Part of the fun and games in the graphics sector over the next couple of years is the rise of low-level programming APIs. They’re interesting because they allow developers to access hardware at a much lower level than before, reducing the amount of overheads and resulting in faster performance for you, the gamer. Nvidia and id software made a big deal of this at the GTX 1080 launch when they showed DOOM running using drivers for one of these fancy APIs — the open-source Vulkan.
But Vulkan’s aiming for bigger and better things. And at their I/O annual conference today, Google announced that the next version of Android would also support the Vulkan API.

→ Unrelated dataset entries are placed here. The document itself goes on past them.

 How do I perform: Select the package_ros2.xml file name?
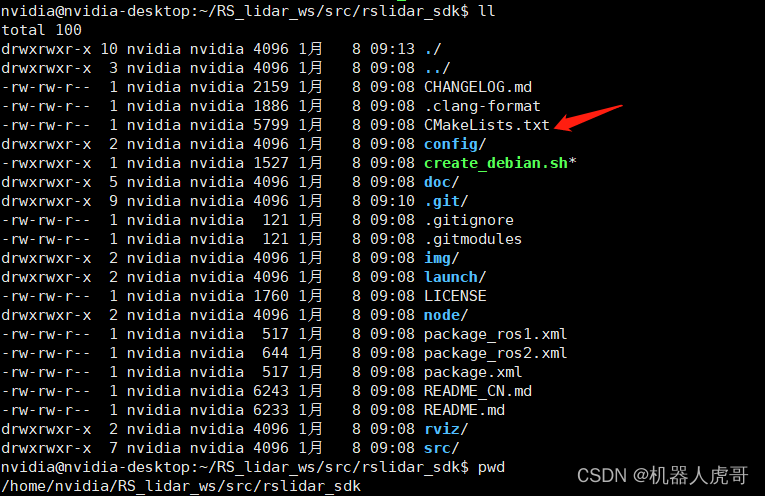495,353
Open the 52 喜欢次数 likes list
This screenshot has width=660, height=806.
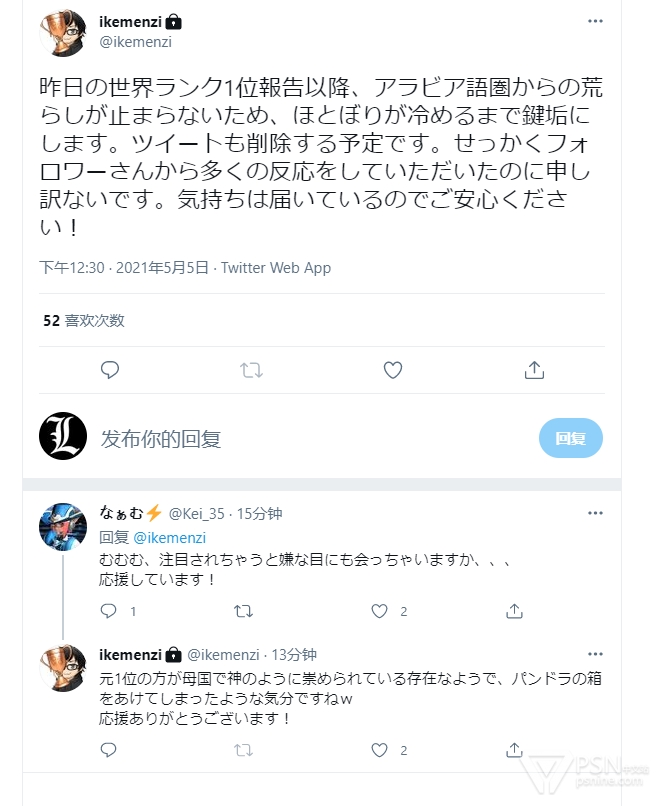click(x=84, y=321)
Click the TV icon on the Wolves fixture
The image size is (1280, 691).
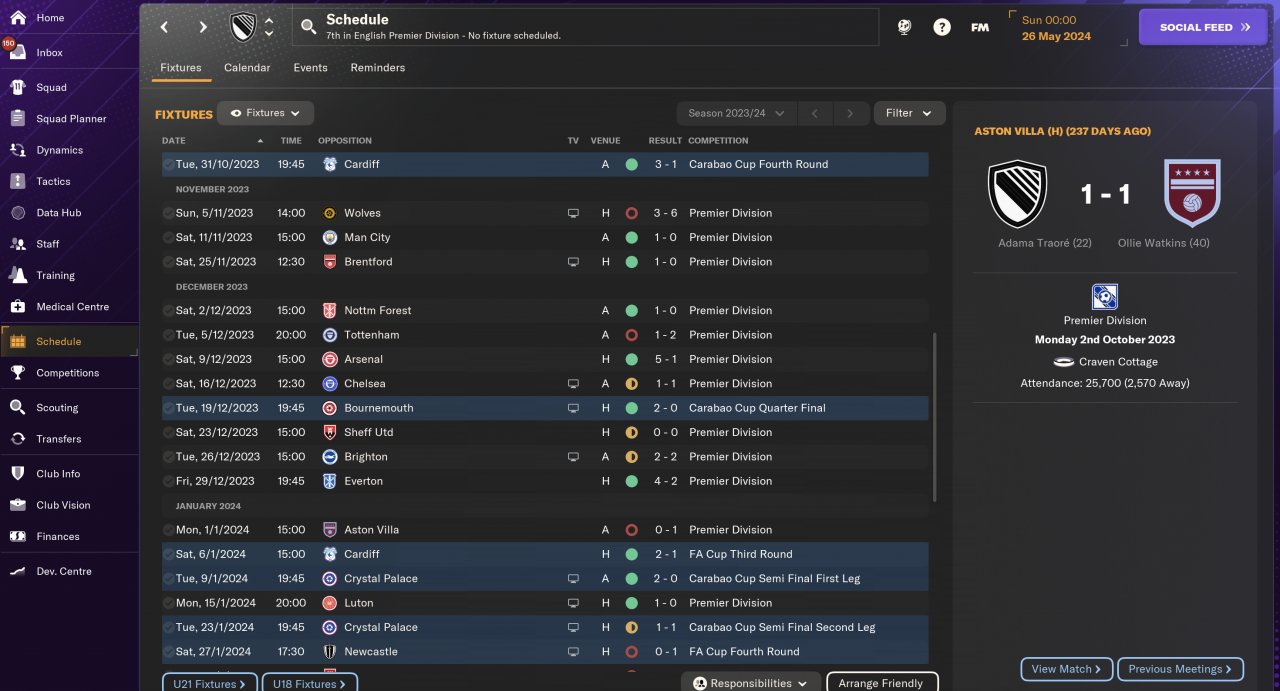pos(573,213)
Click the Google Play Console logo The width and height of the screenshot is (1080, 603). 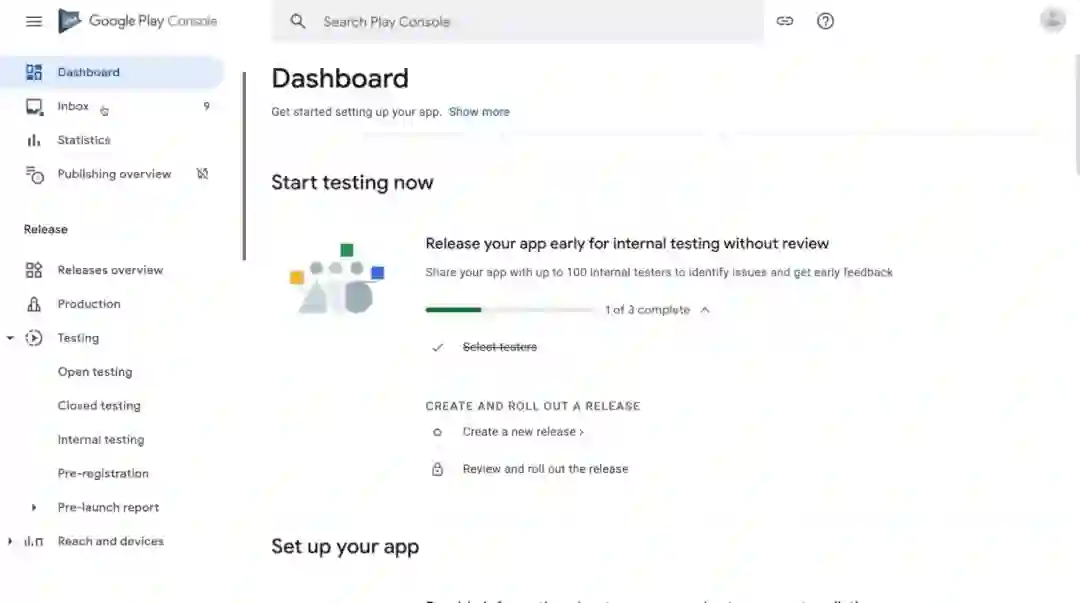(x=138, y=21)
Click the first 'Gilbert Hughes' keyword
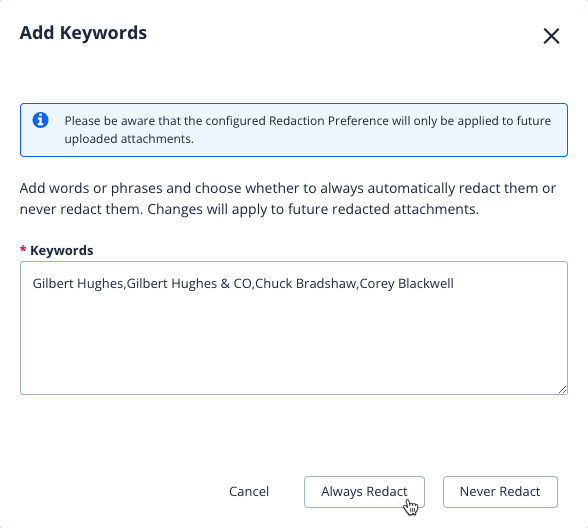The height and width of the screenshot is (528, 588). pos(78,284)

For a super-fast rundown, Vulkan is more or less positioning itself as a replacement for OpenGL. OpenGL will still exist in the future, but the idea is that most developers will end up supporting DirectX 12 or Vulkan first — with OpenGL hanging around for developers that specifically want it.
It sounds like big news for those playing on desktop PCs, but it’s also super important for those who like to game on their mobiles too. Vulkan helped Epic Games showed off power of the Unreal Engine at the World Mobile Congress in February. It was only a tech demo, but it’s bloody impressive. Here’s the video again, in case you didn’t catch it last time around.
That planet going supernova now makes me wonder what a fully-fledged port of Freelancer would be like on mobiles.
But I digress. The news here is that Android N — the final name of which will be crowdsourced, although Google has final say on what’s submitted — will support Vulkan to ensure API parity with desktop machines. That’s not massively useful on the surface for gamers, but it’s a big plus for developers and should go some way towards making their lives a lot easier.
We’re already seeing a lot of games ported from Android and iOS — which Vulkan supports, even though Apple has their own low-level API in Metal — to PC and vice versa. There’s also the part where a lot of major franchises use older versions of their engines for the mobile market, such as the FIFA and NBA 2K games.
Vulkan has a lot of potential already, and the initial release has only been available for a few months. Google standardising support for is another big step in the exponential upward curve of mobile graphics — although as always, it’ll take a little while before we start seeing some real show-stopping games that take advantage of its power.